In a list of 60 interventions deemed essential for universal health coverage, 55 percent had supporting CEA evidence
For policymakers, the take-home message is clear: cost-effectiveness analysis can be an effective tool for identifying high-value health interventions that address conditions with the most consequential burden. However, research gaps for highly prevalent diseases or universal health coverage for critical interventions may be stifling potential efficiency gains. Additionally, most of the cost-effectiveness analysis research output remains focused on high-income settings, even in the face of significant and growing disease burden elsewhere. These trends severely limit the ability of low- and middle-income countries to make context-sensitive, evidence-based investments that are in sync with shifting disease burden.
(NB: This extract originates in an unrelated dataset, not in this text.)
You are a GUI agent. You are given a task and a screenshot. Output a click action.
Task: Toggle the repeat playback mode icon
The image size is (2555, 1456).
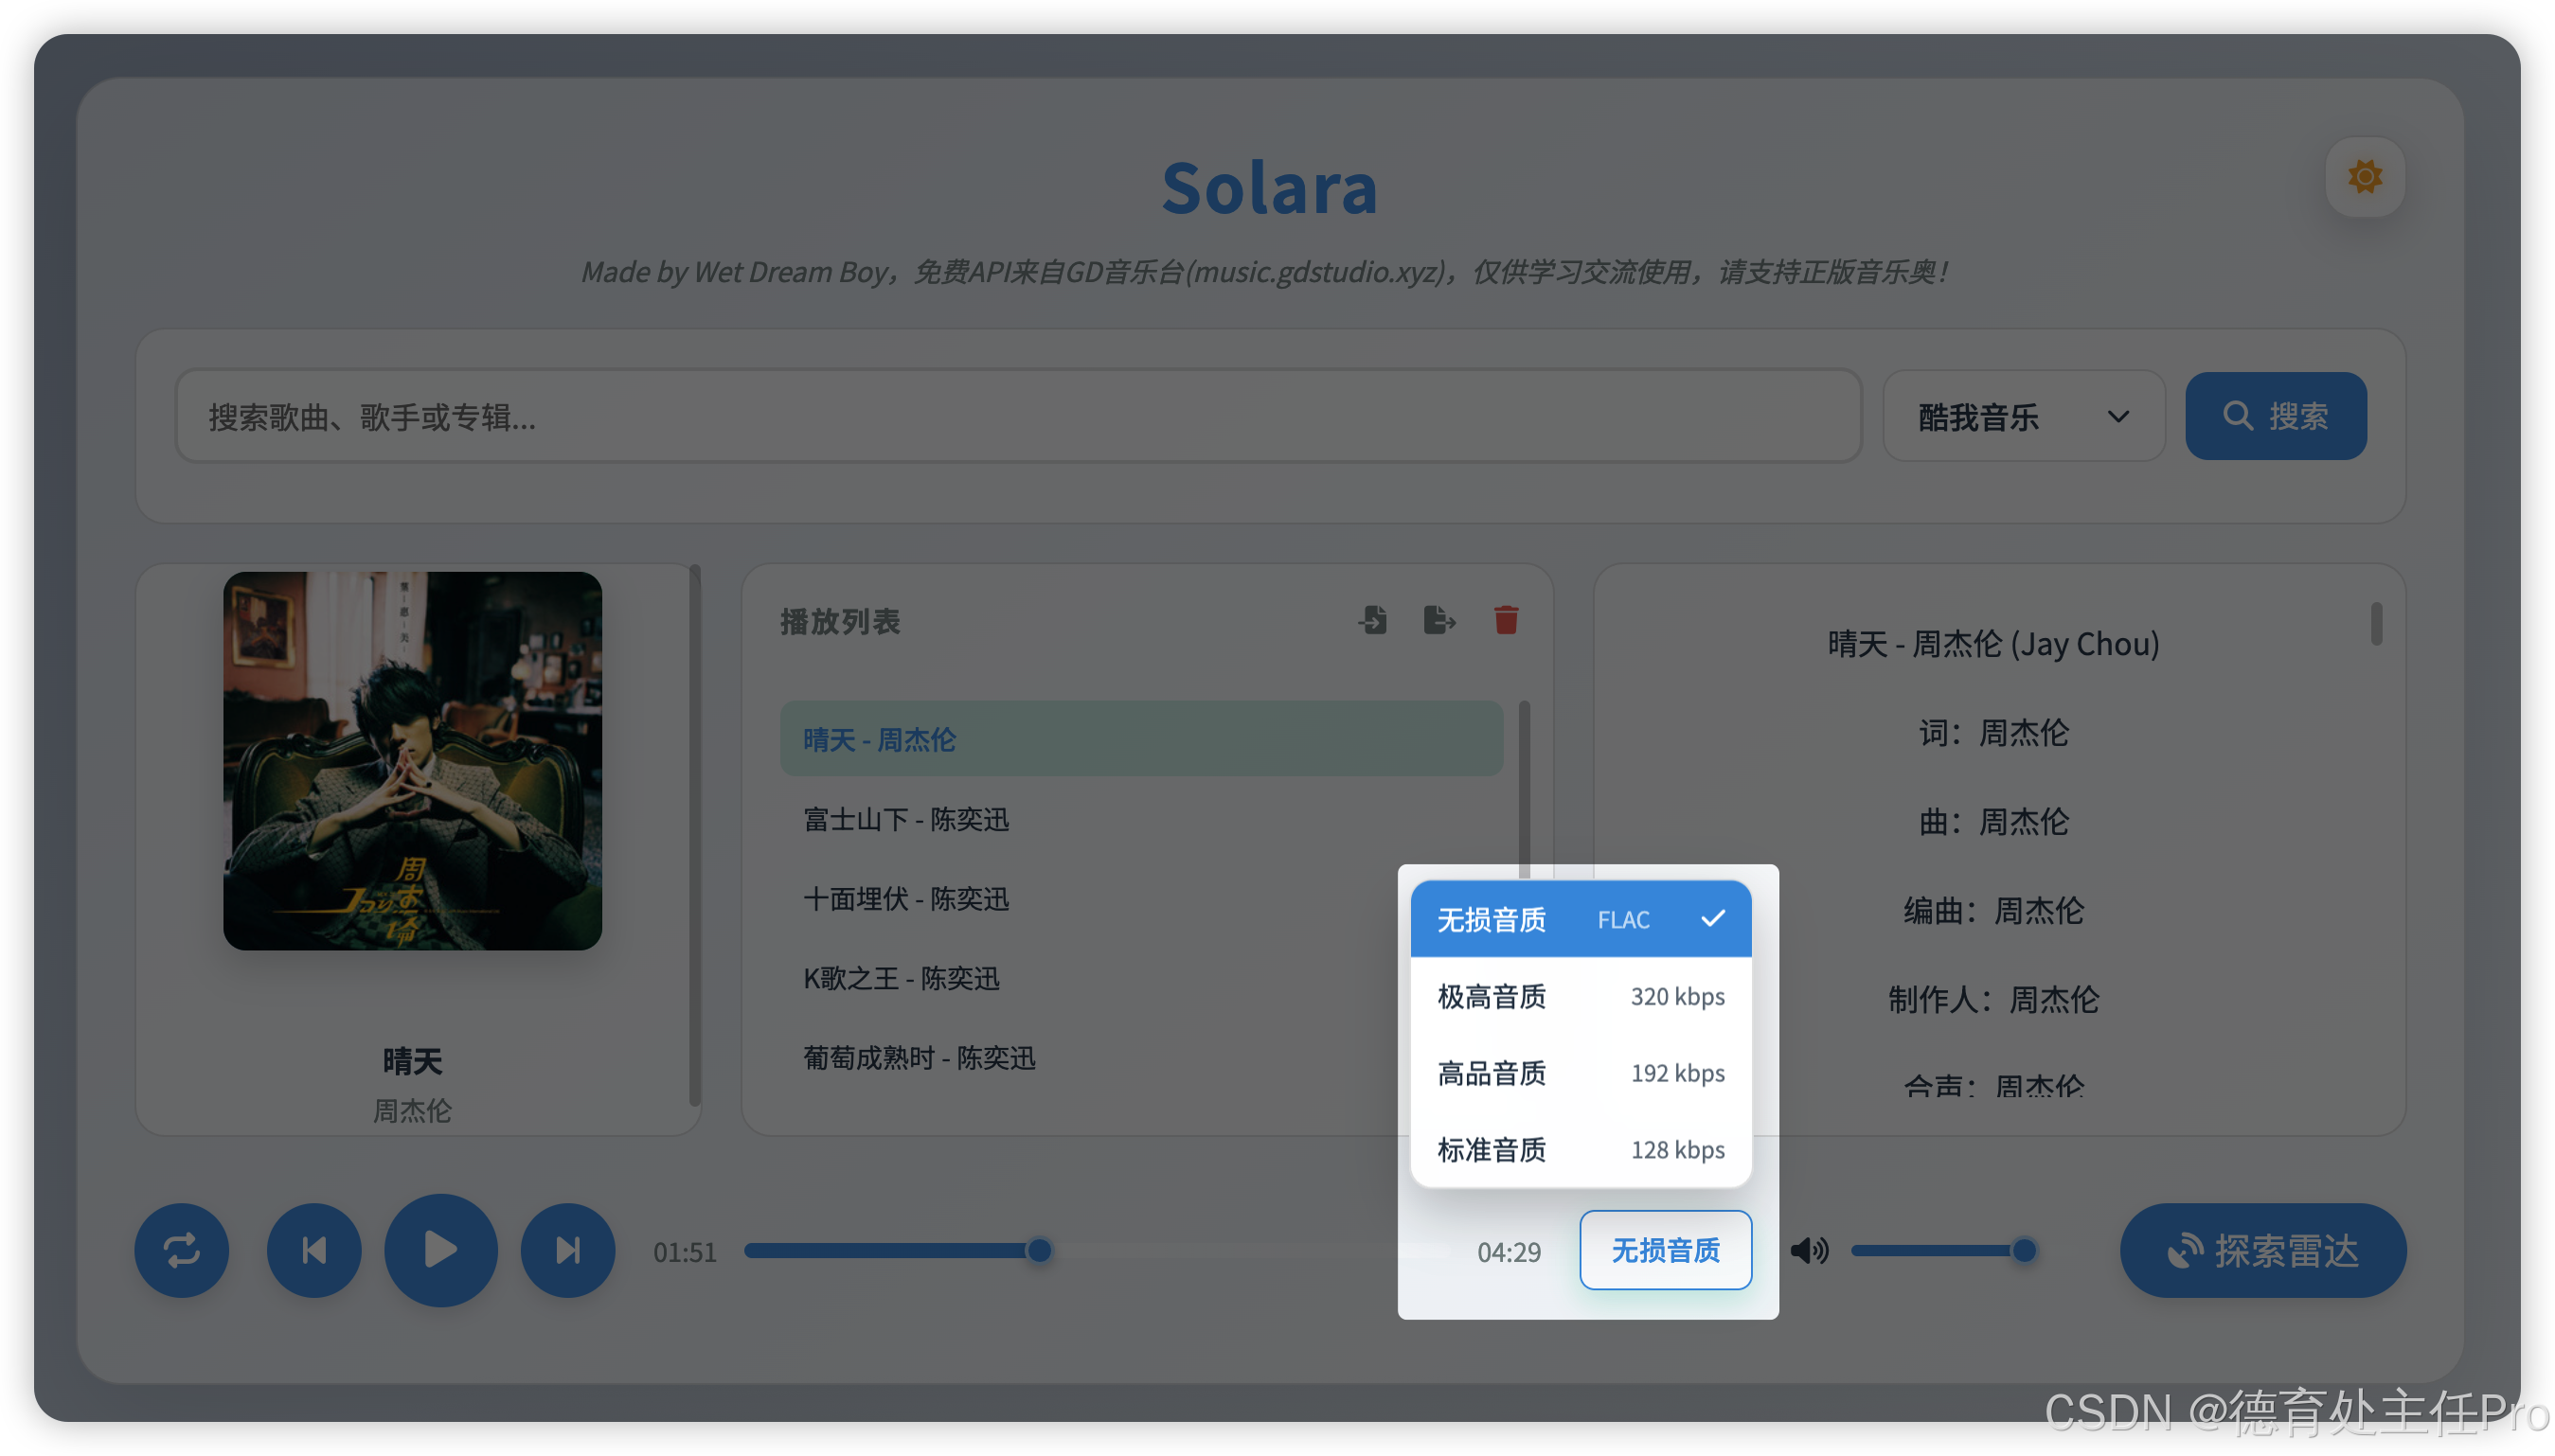coord(181,1250)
Governments and philanthropic foundations alike should fund new research agendas that will empower academic institutions to increase their local capacity to conduct cost-effectiveness analyses. Without a robust volume of high-quality research, local health systems cannot make evidence-informed decisions that prioritize high-value health care. Let’s reshape the way policymakers make decisions about health by getting our most cost-effective priorities straight.
EDITOR'S NOTE: The Global Burden of Disease study mentioned in the third paragraph is led by the University of Washington's Institute for Health Metrics and Evaluation (IHME), which partners with the Council on Foreign Relations on Think Global Health. Tufts Medical Center has also collaborated with IHME on a separate project on predictive analytics for cost-effectiveness.